The successful execution of Sonae Sierra’s development pipeline also continued throughout 2018. The new Fashion City Outlet (Greece), a partnership between Sonae Sierra and Bluehouse Capital, opened on November 15th with a total area of 20,000 sqm. Construction also advanced on Jardín Plaza Cúcuta, in Colombia, through the joint-venture between Sonae Sierra and Central Control.
This development represents a total investment of EUR 52 million and a gross leasable area of 40,000 sqm for 180 shops, making it the largest shopping centre in the city.
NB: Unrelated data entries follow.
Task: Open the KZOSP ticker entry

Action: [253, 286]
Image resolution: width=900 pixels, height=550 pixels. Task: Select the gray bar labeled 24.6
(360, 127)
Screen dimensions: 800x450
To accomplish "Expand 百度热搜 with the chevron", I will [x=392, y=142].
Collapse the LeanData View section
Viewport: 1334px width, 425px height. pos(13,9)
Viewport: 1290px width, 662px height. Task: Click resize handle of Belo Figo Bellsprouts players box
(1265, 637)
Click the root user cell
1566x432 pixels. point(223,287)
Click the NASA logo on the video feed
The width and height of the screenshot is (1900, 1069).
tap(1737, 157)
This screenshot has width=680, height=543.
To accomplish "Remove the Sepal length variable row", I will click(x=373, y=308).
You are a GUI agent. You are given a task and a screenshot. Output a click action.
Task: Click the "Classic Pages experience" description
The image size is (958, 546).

The opening took place on February 27th 2019. Furthermore, construction work continues apace at McArthurGlen Designer Outlet Malaga (Spain). This 50/50 joint venture between McArthurGlen and the Sierra Fund represents a EUR 140 million investment to create 30,000 sqm of new retail space.
In 2019, the business will continue with its selective capital recycling activity whilst committing to the long-term strategic growth of its most dominant flagship assets in Iberia, and focus on further strengthening its international presence.